* _WHAT NEEDS TO BE DONE_:
Your answer must be the lines from the one containing "Where should I" through the last line of the records below, copied exactly, with the pictures left out.

* _GIVEN ENTRIES_:
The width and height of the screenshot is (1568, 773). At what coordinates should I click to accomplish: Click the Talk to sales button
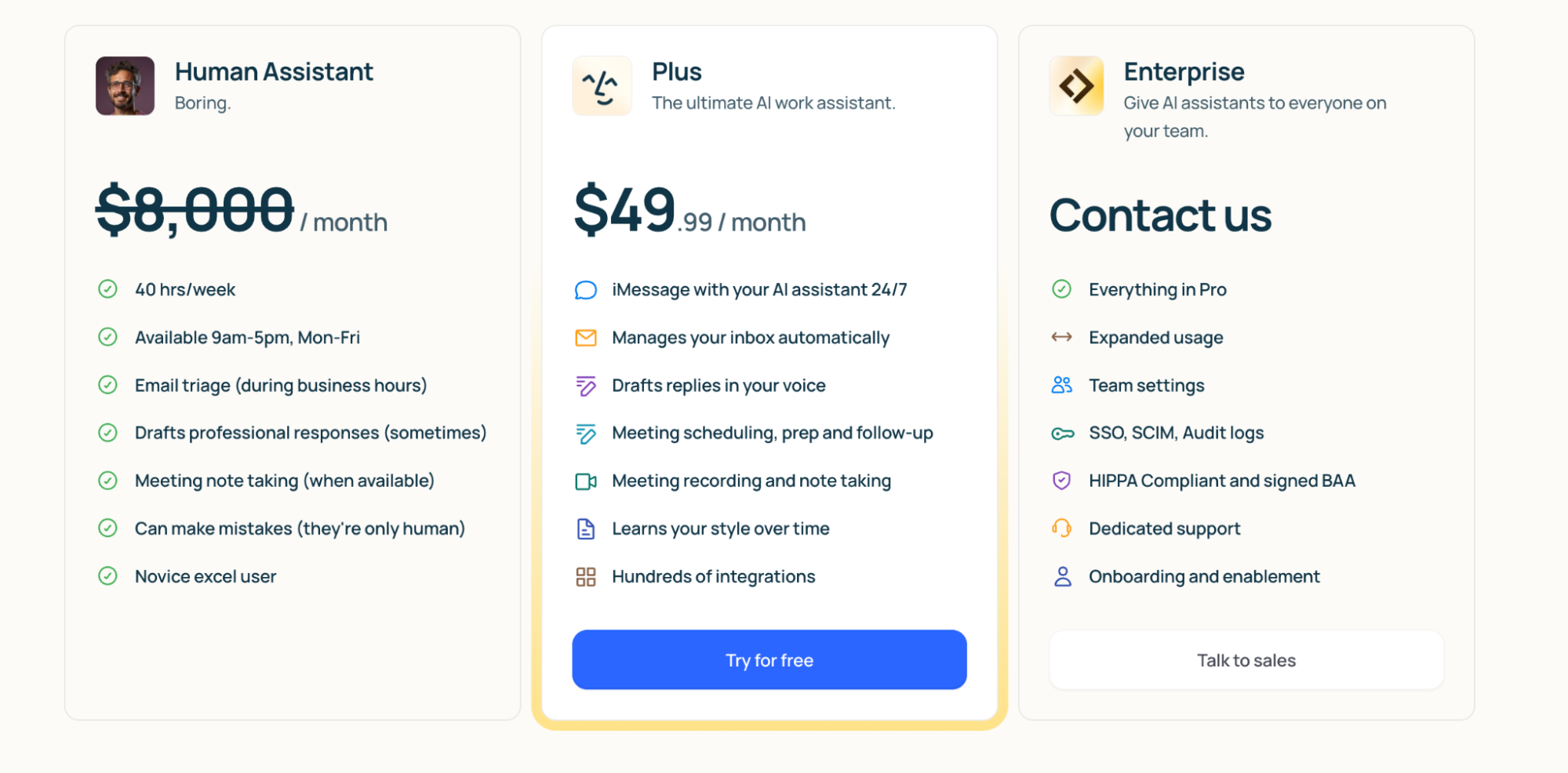[x=1246, y=659]
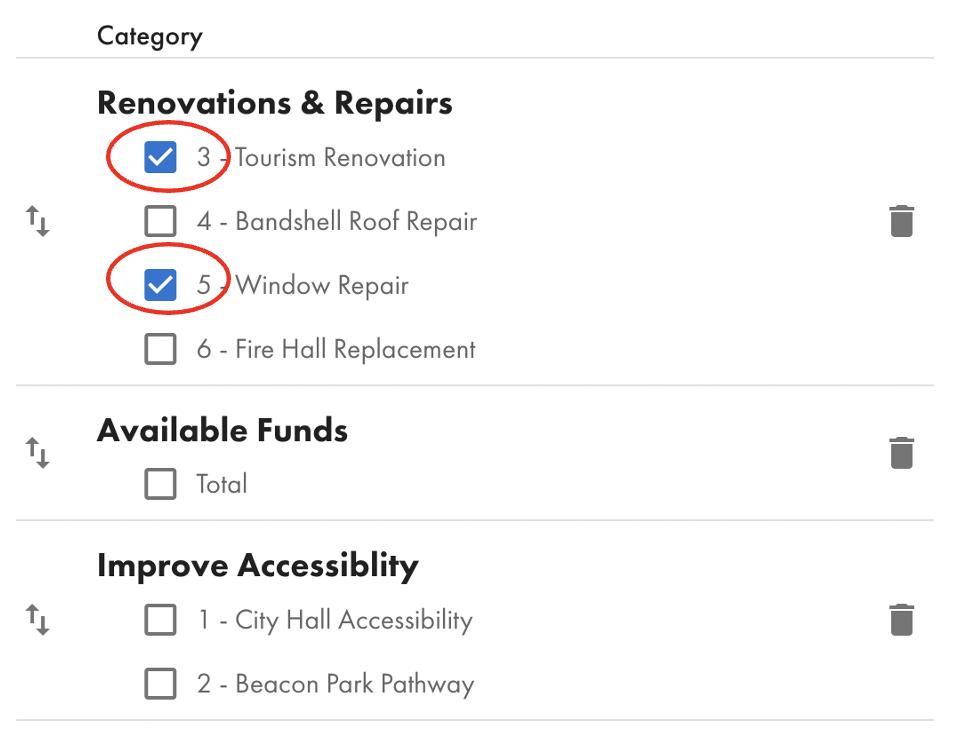974x750 pixels.
Task: Reorder Improve Accessiblity with sort arrows
Action: pyautogui.click(x=37, y=620)
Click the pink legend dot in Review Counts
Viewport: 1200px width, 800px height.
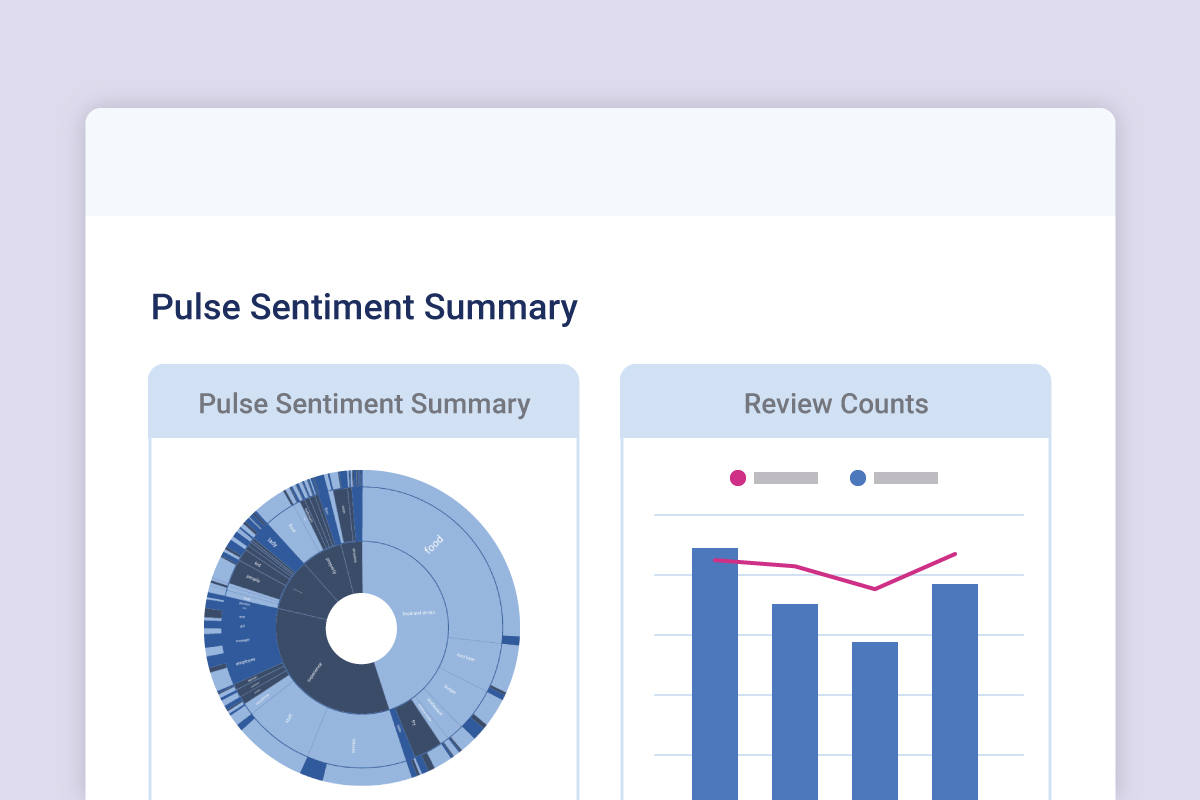[x=738, y=478]
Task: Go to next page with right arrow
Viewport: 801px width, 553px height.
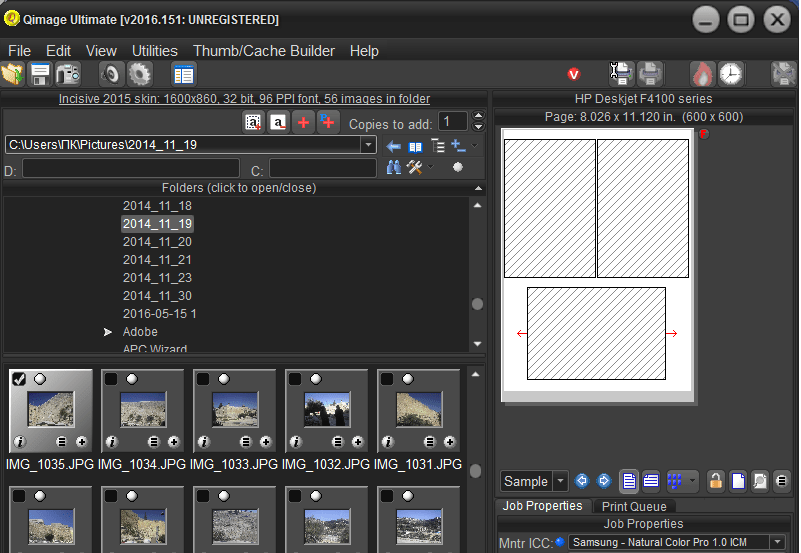Action: 603,481
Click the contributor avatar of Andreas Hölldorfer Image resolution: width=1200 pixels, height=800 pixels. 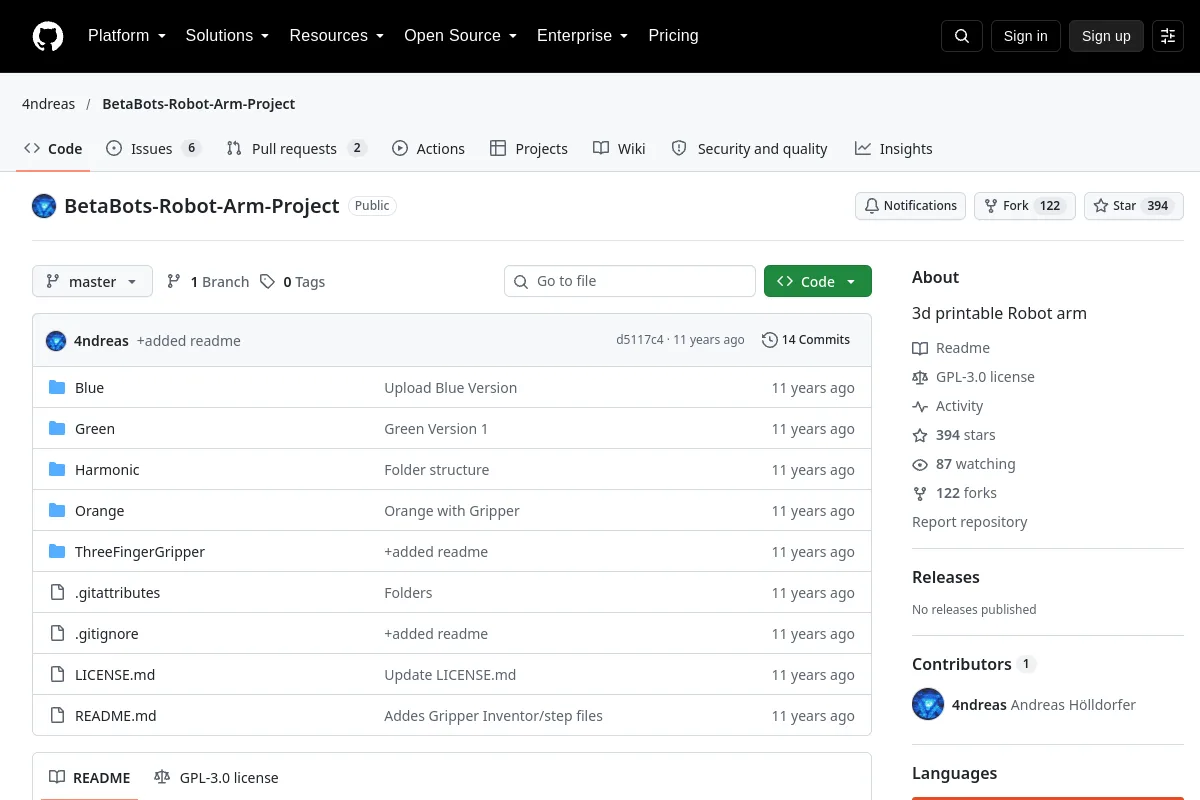(x=928, y=704)
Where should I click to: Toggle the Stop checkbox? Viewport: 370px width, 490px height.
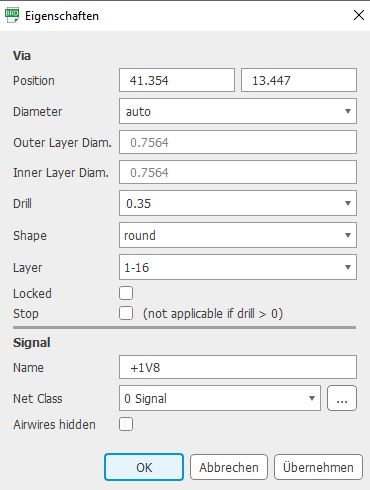click(126, 313)
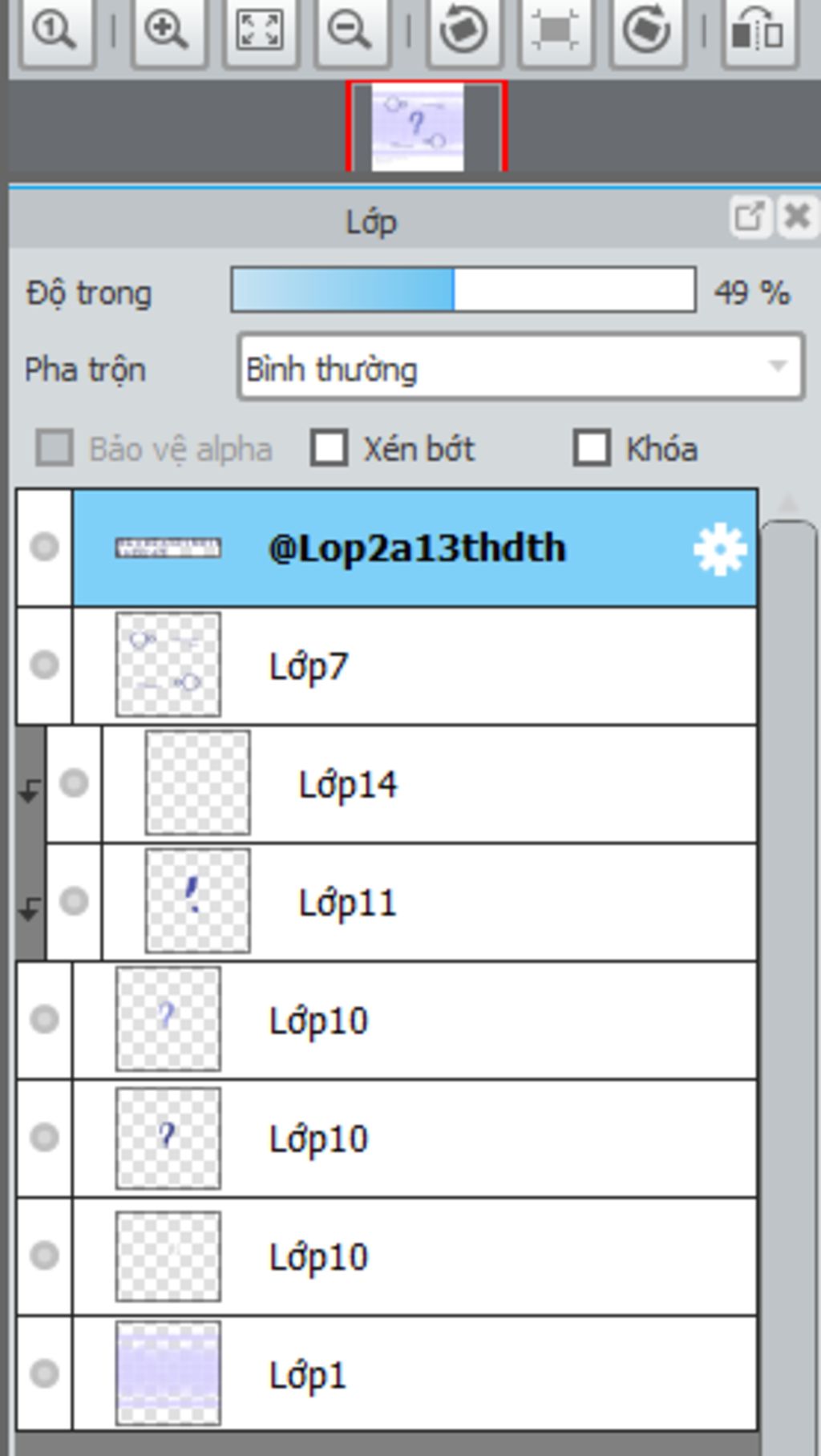Pop out the Lớp panel
The width and height of the screenshot is (821, 1456).
point(750,216)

* _OUTPUT_:
Where should I click to: Toggle the Stop checkbox? Viewport: 370px width, 490px height.
click(126, 313)
Pop out the Lớp panel
The width and height of the screenshot is (821, 1456).
point(750,216)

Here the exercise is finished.